Belmont may lack Preakness and Derby winners


BALTIMORE – Cloud Computing, winner of Saturday's Preakness Stakes, emerged from the race in good condition, but his status for the Belmont Stakes is undecided, trainer Chad Brown said Sunday.

That mirrors the status of Always Dreaming, the Kentucky Derby winner who was eighth in the Preakness, setting up the very real possibility neither will be in the Belmont, the final leg of the Triple Crown, on June 10 at Belmont Park.

Brown returned to New York late Saturday night because he had a full slate of horses to work Sunday morning at Belmont Park. Cloud Computing left Pimlico early Sunday morning for a van ride to Belmont.

“So far it looks like he came out of the race in good order,” said Brown, who added he wanted to take a few days to look over Cloud Computing before firming up plans. He called his Belmont status “undecided.”

Brown likes to give his horses four to five weeks between starts - Cloud Computing produced a career-best Beyer Speed Figure of 102 in the Preakness off a six-week rest - so it would not be surprising to see Cloud Computing pointed to something such as the Travers this summer at Saratoga, with a prep prior in something like the Jim Dandy, also at Saratoga.

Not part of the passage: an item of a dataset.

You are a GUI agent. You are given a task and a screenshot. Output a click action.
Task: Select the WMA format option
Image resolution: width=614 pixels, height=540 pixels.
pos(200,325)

Similarly, trainer Todd Pletcher also prefers to give his horses time between starts, and considering that Always Dreaming ran the worst race of his life on Saturday coming back on two weeks’ rest, it would be surprising to see him run in the Belmont three weeks hence.

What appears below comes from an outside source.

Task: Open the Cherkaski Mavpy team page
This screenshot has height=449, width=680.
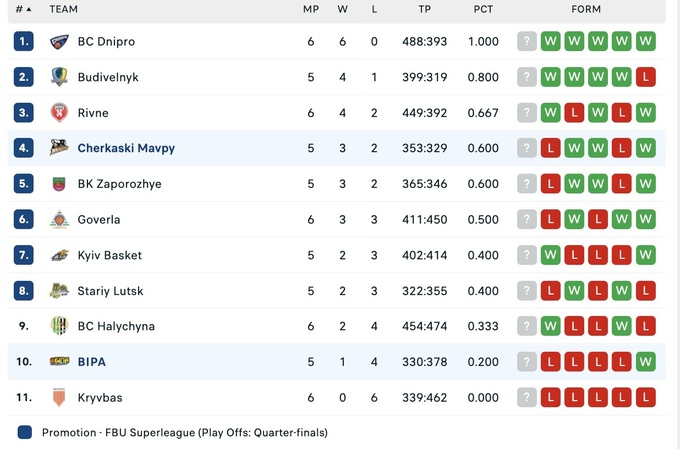Action: click(126, 148)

Always Dreaming trained well into the Preakness, but the combination of coming back on short rest, coupled with pace pressure from a top-class rival in Classic Empire, seemed too much for him to overcome.

Pletcher, like Brown, said he wanted to get Always Dreaming back to Belmont Park and take a week or so before making a firm plan, but he said Always Dreaming seemed well physically.

“I thought he cooled-out well, he didn’t seem to be really distressed,” Pletcher said Sunday morning at Pimlico.

The Preakness was the first time Always Dreaming was running back on two weeks’ rest; he had a five-week gap going into the Derby. Pletcher’s previous Derby winner, Super Saver, also finished eighth in the Preakness and then skipped the Belmont.

If those two do skip the Belmont, the likely favorite would be Classic Empire. He just failed to hold off Cloud Computing after pressing a strong pace on Saturday when finishing second. His trainer, Mark Casse, on Sunday morning said “right now, there’s a very good shot” he will run in the Belmont.

“You know us, we like running,” he said.

Unlike in the Derby, in which Classic Empire was mugged leaving the gate, he had a clean trip Saturday.

“No regrets. I’m a very happy man today. He ran his race, had a fair shot, just got beat,” Casse said. “The Preakness was easier on him than the Derby. Right now, he’s at the top of his game.”

Classic Empire was scheduled to return to Casse’s base at Churchill Downs on Sunday.

Casse said he’d likely take blinkers off of Classic Empire for the Belmont. He said wearing blinkers might have prevented Classic Empire from realizing Cloud Computing was there until it was too late.

Casse said he had no problem with the tactics jockey Julien Leparoux used on Classic Empire.

“Julien rode him perfect,” he said.

Trainer Kenny McPeek, who won the 2002 Belmont with 70-1 shot Sarava, said Preakness third-place finisher Senior Investment would run in the Belmont. Senior Investment shipped to New York on Sunday, and McPeek said he would have two workouts before the race.

“We felt all along he wanted the mile and a half,” McPeek, referencing the Belmont distance, said at Pimlico Sunday morning. “The Belmont is tougher than this because the pace is very much slower. He just keeps coming. We talked about it before the race and said if he was fourth or better he’d punch his ticket.”

Lookin At Lee, fourth in the Preakness after finishing second in the Derby, also is Belmont-bound, trainer Steve Asmussen said Sunday morning.

“He’s vanning there today,” Asmussen said at Pimlico. “He’ll have one work, the Saturday a week out.”

Asmussen won last year’s Belmont with Creator. He’s hoping for a similar fate with Lookin At Lee.

“I want him rewarded on that stage, because of the qualities he has,” Asmussen said.

Trainer Antonio Sano said Gunnevera bled in the Preakness, where he finished fifth, beaten 5 1/4 lengths. Sano said Gunnevera would be vanned back to Gulfstream Park West on Monday and freshened for a summer campaign in Saratoga, where last summer he won the Grade 2 Saratoga Special.